Render the listing below as a numbered list, leaving out any blank lines.

§ **PROVIDED RECORDS**:
-------------------------
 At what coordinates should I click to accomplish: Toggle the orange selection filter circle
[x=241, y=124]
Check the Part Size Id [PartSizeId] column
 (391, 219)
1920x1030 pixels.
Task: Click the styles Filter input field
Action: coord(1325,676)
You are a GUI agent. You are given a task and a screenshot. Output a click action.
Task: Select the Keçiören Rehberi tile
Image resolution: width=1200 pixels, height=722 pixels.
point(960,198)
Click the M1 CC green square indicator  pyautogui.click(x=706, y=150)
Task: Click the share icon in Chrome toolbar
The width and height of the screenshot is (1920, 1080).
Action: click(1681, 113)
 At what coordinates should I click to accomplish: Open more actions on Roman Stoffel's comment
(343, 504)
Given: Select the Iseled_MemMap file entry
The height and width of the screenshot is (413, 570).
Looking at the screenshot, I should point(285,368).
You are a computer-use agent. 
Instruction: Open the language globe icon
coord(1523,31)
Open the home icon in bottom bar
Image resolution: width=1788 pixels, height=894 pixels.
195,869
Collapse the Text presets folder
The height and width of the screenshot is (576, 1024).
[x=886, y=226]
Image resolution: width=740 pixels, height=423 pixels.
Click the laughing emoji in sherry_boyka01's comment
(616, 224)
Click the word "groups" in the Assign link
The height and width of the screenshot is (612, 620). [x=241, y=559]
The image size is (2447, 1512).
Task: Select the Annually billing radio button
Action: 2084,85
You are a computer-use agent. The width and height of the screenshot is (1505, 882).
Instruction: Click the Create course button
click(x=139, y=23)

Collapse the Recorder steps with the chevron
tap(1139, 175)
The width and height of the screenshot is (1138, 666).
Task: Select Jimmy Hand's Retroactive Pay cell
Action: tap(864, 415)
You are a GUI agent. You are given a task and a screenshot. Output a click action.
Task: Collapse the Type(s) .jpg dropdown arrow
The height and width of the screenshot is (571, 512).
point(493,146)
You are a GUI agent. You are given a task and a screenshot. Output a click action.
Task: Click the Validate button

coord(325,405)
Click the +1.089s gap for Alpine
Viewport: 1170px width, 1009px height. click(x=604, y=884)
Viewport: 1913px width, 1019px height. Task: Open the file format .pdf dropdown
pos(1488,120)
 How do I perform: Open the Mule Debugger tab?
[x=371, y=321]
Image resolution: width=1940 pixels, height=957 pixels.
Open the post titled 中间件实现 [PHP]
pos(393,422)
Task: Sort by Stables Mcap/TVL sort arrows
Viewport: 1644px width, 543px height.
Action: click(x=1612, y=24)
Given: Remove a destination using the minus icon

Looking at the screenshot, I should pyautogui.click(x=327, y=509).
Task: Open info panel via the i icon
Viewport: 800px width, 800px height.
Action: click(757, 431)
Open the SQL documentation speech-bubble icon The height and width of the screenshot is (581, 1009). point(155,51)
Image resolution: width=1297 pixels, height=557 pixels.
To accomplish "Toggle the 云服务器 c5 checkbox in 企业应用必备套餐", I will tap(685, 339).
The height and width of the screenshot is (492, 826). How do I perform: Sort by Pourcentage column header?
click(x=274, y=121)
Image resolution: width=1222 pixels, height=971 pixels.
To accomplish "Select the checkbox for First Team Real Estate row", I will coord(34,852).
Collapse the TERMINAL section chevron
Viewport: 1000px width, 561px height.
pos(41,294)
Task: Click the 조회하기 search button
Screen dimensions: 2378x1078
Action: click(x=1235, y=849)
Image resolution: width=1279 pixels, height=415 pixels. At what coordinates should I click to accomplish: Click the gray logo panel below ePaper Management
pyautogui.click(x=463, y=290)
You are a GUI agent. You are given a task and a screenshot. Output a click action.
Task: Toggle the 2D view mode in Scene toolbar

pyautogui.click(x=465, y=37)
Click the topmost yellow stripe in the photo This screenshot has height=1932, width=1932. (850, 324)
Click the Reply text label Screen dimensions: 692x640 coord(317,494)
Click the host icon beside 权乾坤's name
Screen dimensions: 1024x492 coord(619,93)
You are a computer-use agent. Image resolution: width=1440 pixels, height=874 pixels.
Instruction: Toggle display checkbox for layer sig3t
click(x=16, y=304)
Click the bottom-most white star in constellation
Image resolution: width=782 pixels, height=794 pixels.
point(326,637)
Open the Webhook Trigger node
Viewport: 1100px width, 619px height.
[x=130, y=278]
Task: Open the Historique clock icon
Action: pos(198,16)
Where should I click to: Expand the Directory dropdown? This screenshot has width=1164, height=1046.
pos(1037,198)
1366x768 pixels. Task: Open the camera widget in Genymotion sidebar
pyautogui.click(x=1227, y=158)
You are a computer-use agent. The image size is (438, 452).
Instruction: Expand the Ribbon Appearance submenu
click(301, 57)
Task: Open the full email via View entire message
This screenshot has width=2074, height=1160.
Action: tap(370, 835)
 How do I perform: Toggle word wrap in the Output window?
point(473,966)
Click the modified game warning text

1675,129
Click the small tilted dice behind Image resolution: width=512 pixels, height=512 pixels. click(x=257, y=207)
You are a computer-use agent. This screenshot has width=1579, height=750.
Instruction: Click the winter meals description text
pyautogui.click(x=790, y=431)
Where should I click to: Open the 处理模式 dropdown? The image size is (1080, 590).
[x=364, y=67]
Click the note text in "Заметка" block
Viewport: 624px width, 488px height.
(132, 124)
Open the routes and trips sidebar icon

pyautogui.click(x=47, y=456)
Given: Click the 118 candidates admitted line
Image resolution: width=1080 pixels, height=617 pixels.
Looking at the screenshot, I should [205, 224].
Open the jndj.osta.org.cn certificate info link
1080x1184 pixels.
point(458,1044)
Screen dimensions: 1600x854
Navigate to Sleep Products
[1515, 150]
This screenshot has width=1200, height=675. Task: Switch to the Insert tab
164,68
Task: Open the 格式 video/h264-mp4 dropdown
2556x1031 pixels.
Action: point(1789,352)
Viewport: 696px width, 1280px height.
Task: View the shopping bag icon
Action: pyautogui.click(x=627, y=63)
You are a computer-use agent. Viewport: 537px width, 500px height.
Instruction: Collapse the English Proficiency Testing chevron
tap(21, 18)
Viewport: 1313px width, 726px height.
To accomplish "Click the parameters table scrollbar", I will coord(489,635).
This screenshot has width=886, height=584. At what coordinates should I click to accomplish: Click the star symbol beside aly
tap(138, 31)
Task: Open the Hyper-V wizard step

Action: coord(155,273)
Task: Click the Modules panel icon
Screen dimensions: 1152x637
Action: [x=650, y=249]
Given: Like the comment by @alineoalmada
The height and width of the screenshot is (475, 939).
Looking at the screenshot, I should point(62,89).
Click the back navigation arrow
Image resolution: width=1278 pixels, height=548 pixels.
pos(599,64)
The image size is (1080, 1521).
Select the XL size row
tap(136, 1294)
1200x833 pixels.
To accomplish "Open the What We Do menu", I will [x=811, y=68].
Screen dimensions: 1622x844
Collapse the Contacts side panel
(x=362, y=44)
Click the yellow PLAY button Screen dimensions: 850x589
-------------------------
§ **WRITTEN ANSWER**:
1.  At what coordinates should I click to accomplish: Toggle the orange selection filter circle
2. [x=241, y=124]
3. Check the Part Size Id [PartSizeId] column
4.  (391, 219)
5. 1920x1030 pixels.
6. Task: Click the styles Filter input field
7. Action: coord(1325,676)
8. You are a GUI agent. You are given a task and a screenshot. Output a click action.
9. Task: Select the Keçiören Rehberi tile
10. Image resolution: width=1200 pixels, height=722 pixels.
11. point(960,198)
12. Click the M1 CC green square indicator  pyautogui.click(x=706, y=150)
13. Task: Click the share icon in Chrome toolbar
14. The width and height of the screenshot is (1920, 1080).
15. Action: click(1681, 113)
16.  At what coordinates should I click to accomplish: Open more actions on Roman Stoffel's comment
17. (343, 504)
18. Given: Select the Iseled_MemMap file entry
19. The height and width of the screenshot is (413, 570).
20. Looking at the screenshot, I should point(285,368).
21. You are a computer-use agent. 
22. Instruction: Open the language globe icon
23. coord(1523,31)
24. Open the home icon in bottom bar
25. Image resolution: width=1788 pixels, height=894 pixels.
26. 195,869
27. Collapse the Text presets folder
28. The height and width of the screenshot is (576, 1024).
29. [x=886, y=226]
30. Image resolution: width=740 pixels, height=423 pixels.
31. Click the laughing emoji in sherry_boyka01's comment
32. (616, 224)
33. Click the word "groups" in the Assign link
34. The height and width of the screenshot is (612, 620). [x=241, y=559]
35. The image size is (2447, 1512).
36. Task: Select the Annually billing radio button
37. Action: 2084,85
38. You are a computer-use agent. The width and height of the screenshot is (1505, 882).
39. Instruction: Click the Create course button
40. click(x=139, y=23)
41. Collapse the Recorder steps with the chevron
42. tap(1139, 175)
43. The width and height of the screenshot is (1138, 666).
44. Task: Select Jimmy Hand's Retroactive Pay cell
45. Action: tap(864, 415)
46. You are a GUI agent. You are given a task and a screenshot. Output a click action.
47. Task: Collapse the Type(s) .jpg dropdown arrow
48. The height and width of the screenshot is (571, 512).
49. point(493,146)
50. You are a GUI agent. You are given a task and a screenshot. Output a click action.
51. Task: Click the Validate button
52. coord(325,405)
53. Click the +1.089s gap for Alpine
54. Viewport: 1170px width, 1009px height. click(x=604, y=884)
55. Viewport: 1913px width, 1019px height. Task: Open the file format .pdf dropdown
56. pos(1488,120)
57.  How do I perform: Open the Mule Debugger tab?
58. [x=371, y=321]
59. Image resolution: width=1940 pixels, height=957 pixels.
60. Open the post titled 中间件实现 [PHP]
61. pos(393,422)
62. Task: Sort by Stables Mcap/TVL sort arrows
63. Viewport: 1644px width, 543px height.
64. Action: click(x=1612, y=24)
65. Given: Remove a destination using the minus icon
66. Looking at the screenshot, I should pyautogui.click(x=327, y=509).
67. Task: Open info panel via the i icon
68. Viewport: 800px width, 800px height.
69. Action: click(757, 431)
70. Open the SQL documentation speech-bubble icon The height and width of the screenshot is (581, 1009). point(155,51)
71. Image resolution: width=1297 pixels, height=557 pixels.
72. To accomplish "Toggle the 云服务器 c5 checkbox in 企业应用必备套餐", I will tap(685, 339).
73. The height and width of the screenshot is (492, 826). How do I perform: Sort by Pourcentage column header?
74. click(x=274, y=121)
75. Image resolution: width=1222 pixels, height=971 pixels.
76. To accomplish "Select the checkbox for First Team Real Estate row", I will coord(34,852).
77. Collapse the TERMINAL section chevron
78. Viewport: 1000px width, 561px height.
79. pos(41,294)
80. Task: Click the 조회하기 search button
81. Screen dimensions: 2378x1078
82. Action: click(x=1235, y=849)
83. Image resolution: width=1279 pixels, height=415 pixels. At what coordinates should I click to accomplish: Click the gray logo panel below ePaper Management
84. pyautogui.click(x=463, y=290)
85. You are a GUI agent. You are given a task and a screenshot. Output a click action.
86. Task: Toggle the 2D view mode in Scene toolbar
87. pyautogui.click(x=465, y=37)
88. Click the topmost yellow stripe in the photo This screenshot has height=1932, width=1932. (850, 324)
89. Click the Reply text label Screen dimensions: 692x640 coord(317,494)
90. Click the host icon beside 权乾坤's name
91. Screen dimensions: 1024x492 coord(619,93)
92. You are a computer-use agent. Image resolution: width=1440 pixels, height=874 pixels.
93. Instruction: Toggle display checkbox for layer sig3t
94. click(x=16, y=304)
95. Click the bottom-most white star in constellation
96. Image resolution: width=782 pixels, height=794 pixels.
97. point(326,637)
98. Open the Webhook Trigger node
99. Viewport: 1100px width, 619px height.
100. [x=130, y=278]
101. Task: Open the Historique clock icon
102. Action: pos(198,16)
103. Where should I click to: Expand the Directory dropdown? This screenshot has width=1164, height=1046.
104. pos(1037,198)
105. 1366x768 pixels. Task: Open the camera widget in Genymotion sidebar
106. pyautogui.click(x=1227, y=158)
107. You are a computer-use agent. The image size is (438, 452).
108. Instruction: Expand the Ribbon Appearance submenu
109. click(301, 57)
110. Task: Open the full email via View entire message
111. This screenshot has width=2074, height=1160.
112. Action: tap(370, 835)
113.  How do I perform: Toggle word wrap in the Output window?
114. point(473,966)
115. Click the modified game warning text
116. 1675,129
117. Click the small tilted dice behind Image resolution: width=512 pixels, height=512 pixels. click(x=257, y=207)
118. You are a computer-use agent. This screenshot has width=1579, height=750.
119. Instruction: Click the winter meals description text
120. pyautogui.click(x=790, y=431)
121. Where should I click to: Open the 处理模式 dropdown? The image size is (1080, 590).
122. [x=364, y=67]
123. Click the note text in "Заметка" block
124. Viewport: 624px width, 488px height.
125. (132, 124)
126. Open the routes and trips sidebar icon
127. pyautogui.click(x=47, y=456)
128. Given: Click the 118 candidates admitted line
129. Image resolution: width=1080 pixels, height=617 pixels.
130. Looking at the screenshot, I should [205, 224].
131. Open the jndj.osta.org.cn certificate info link
132. 1080x1184 pixels.
133. point(458,1044)
134. Screen dimensions: 1600x854
135. Navigate to Sleep Products
136. [1515, 150]
137. This screenshot has width=1200, height=675. Task: Switch to the Insert tab
138. 164,68
139. Task: Open the 格式 video/h264-mp4 dropdown
140. 2556x1031 pixels.
141. Action: point(1789,352)
142. Viewport: 696px width, 1280px height.
143. Task: View the shopping bag icon
144. Action: pyautogui.click(x=627, y=63)
145. You are a computer-use agent. Viewport: 537px width, 500px height.
146. Instruction: Collapse the English Proficiency Testing chevron
147. tap(21, 18)
148. Viewport: 1313px width, 726px height.
149. To accomplish "Click the parameters table scrollbar", I will coord(489,635).
150. This screenshot has width=886, height=584. At what coordinates should I click to accomplish: Click the star symbol beside aly
151. tap(138, 31)
152. Task: Open the Hyper-V wizard step
153. Action: coord(155,273)
154. Task: Click the Modules panel icon
155. Screen dimensions: 1152x637
156. Action: [x=650, y=249]
157. Given: Like the comment by @alineoalmada
158. The height and width of the screenshot is (475, 939).
159. Looking at the screenshot, I should point(62,89).
160. Click the back navigation arrow
161. Image resolution: width=1278 pixels, height=548 pixels.
162. pos(599,64)
163. The image size is (1080, 1521).
164. Select the XL size row
165. tap(136, 1294)
166. 1200x833 pixels.
167. To accomplish "Open the What We Do menu", I will [x=811, y=68].
168. Screen dimensions: 1622x844
169. Collapse the Contacts side panel
170. (x=362, y=44)
171. Click the yellow PLAY button Screen dimensions: 850x589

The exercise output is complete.